These ideas had been applied for years in the development community, who had long ago started learning lessons from Western-driven development agendas that apparently knew what was best for the local communities they sought to serve. It was entirely uncontroversial that Western conservation charities should work with local communities to co-design programmes that delivered on local needs as much as their conservation objectives. And yet, in the UK there was still a mentality that conservation should follow the (natural) science and avoid being derailed by the interests of local communities (as much as any other vested interest). The perspectives of uneducated stakeholders who didn't understand the science or appreciate the importance of conservation were simply not valid and so not worthy of attention. The idea that you might actually give decision-making power to such people, who might use it to do something other than the one "right" thing that science would tell us to do, was downright irresponsible.

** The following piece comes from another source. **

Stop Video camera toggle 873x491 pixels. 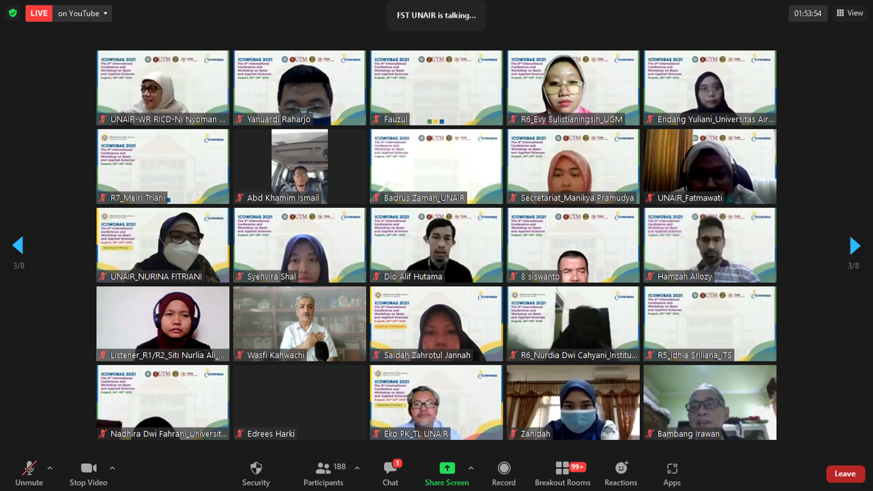coord(88,473)
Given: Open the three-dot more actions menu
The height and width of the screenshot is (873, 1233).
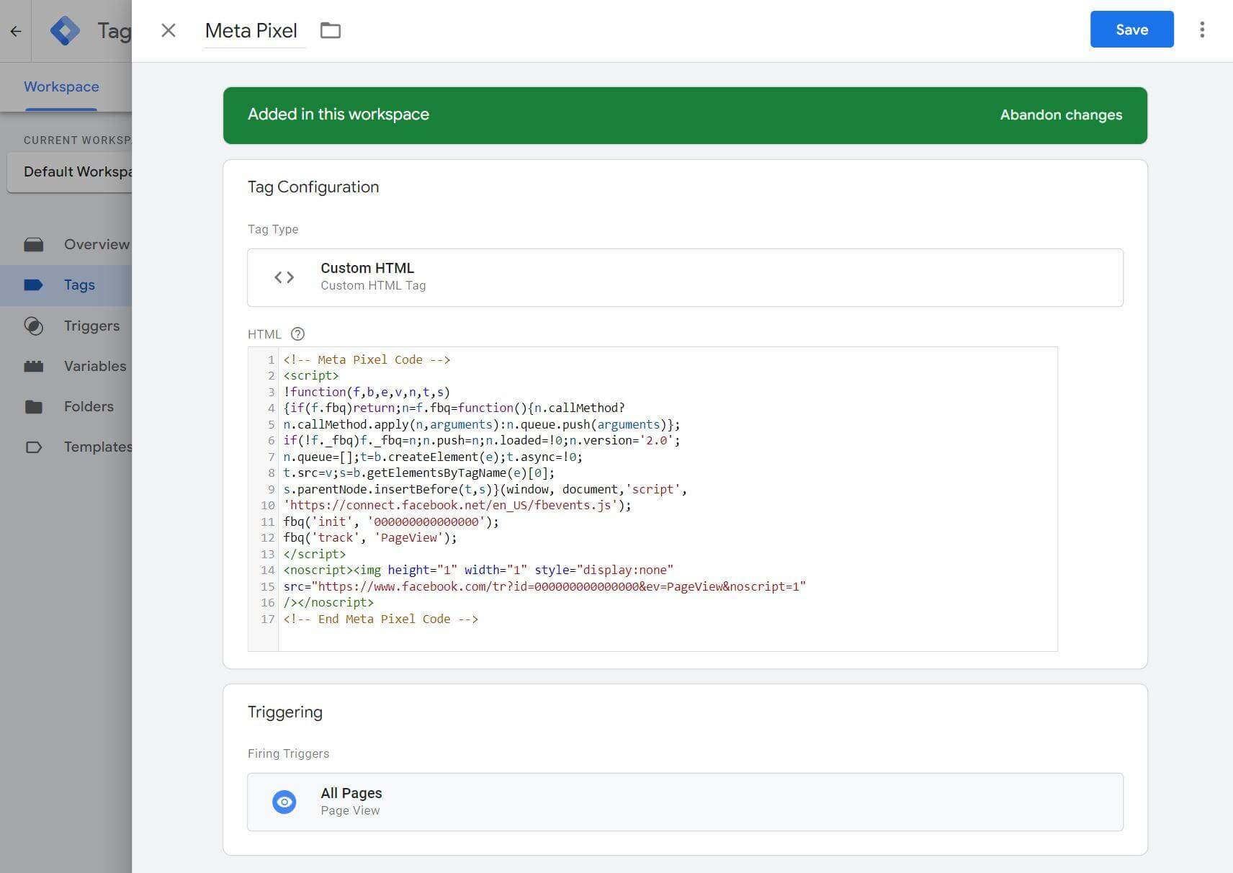Looking at the screenshot, I should coord(1201,30).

Being a conservationist who champions the voices of local communities has made me friends and enemies in unexpected places. I get on with people who many conservationists hate, because I am genuinely interested in their perspectives, and as a result many conservationists don't trust me. These people might have a vested interest or be conspiracy theorists, but most conspiracies start with a grain of truth, and however much you may disagree with someone, it is possible to find common values behind even the most objectionable beliefs if you dig deep enough. In common with most of the climate sceptics I know, I too don't want to feel guilty about my lifestyle, and I want to belong to a group of people who make me feel special and are passionate about the same things as me. Simply listening to these sceptics’ interpretation of the science is fascinating for me and cathartic for them. I'm not going to convert them to seeing the world as I do through good arguments or presenting evidence, because their beliefs are fundamentally anti-evidence and they won't believe a word I say as a climate researcher anyway. But by listening and validating their grain of truth, and whatever values I can get on with, I can create the connection they were looking for and now they are listening to me as though I was one of them. If this sounds controversial, listen to this podcast episode where I discuss talking to conspiracy theorists in greater depth and some of the evidence behind this empathic approach.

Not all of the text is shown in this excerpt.